Personal information
- Full name: Monica Knudsen
- Date of birth: 25 March 1975 (age 51)
- Place of birth: Arendal, Norway
- Height: 5 ft 6 in (1.68 m)
- Position: Midfielder

Youth career
- 1985–1991: Express

Senior career*
- Years: Team / Apps / (Gls)
- 1992: Favør
- 1993–1994: FK Donn
- 1995–2003: Asker
- 2004: Fortuna Hjørring
- 2005–2006: Team Strømmen

International career^{‡}
- 1996–2003: Norway / 87 / (6)

Managerial career
- 2009–2016: LSK Kvinner
- 2018–2019: Vålerenga
- 2022–2023: Norway Women (assistant)

Medal record
Women's football
Representing Norway
Olympic Games
| Gold medal – first place | 2000 Sydney | Team |

= Monica Knudsen =

Norwegian football coach (born 1975)

Monica Knudsen (born 25 March 1975) is a Norwegian football coach and former player who managed Toppserien club LSK Kvinner. As a player, Knudsen was a midfielder who won 87 caps for the Norway women's national football team between 1996 and 2003.

==Career==
Knudsen was on the Norwegian teams that hosted UEFA Women's Euro 1997 and then finished fourth at the 1999 FIFA Women's World Cup in the United States. Knudsen won the Toppserien league with her club Asker in 1998 and 1999.

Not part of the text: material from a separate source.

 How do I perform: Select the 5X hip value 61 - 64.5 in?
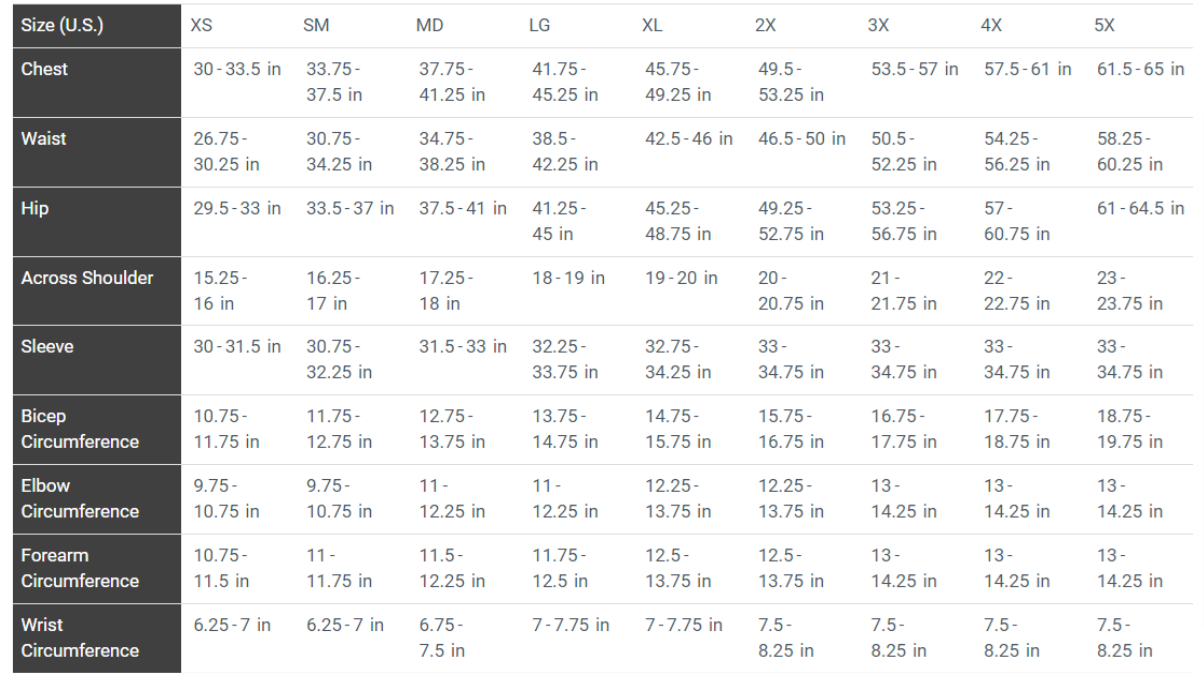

Knudsen was with the Norway team that won gold at the 2000 Summer Olympics in Sydney. She played as a substitute in the semifinal and was one of the starting eleven in Norway's 3–2 final win over the United States, being substituted after 90 minutes, before the start of extra time.

At the end of 2009 Knudsen was appointed chief trainer for LSK Kvinner FK football club.

==Personal life==
Knudsen was born in Arendal on 25 March 1975.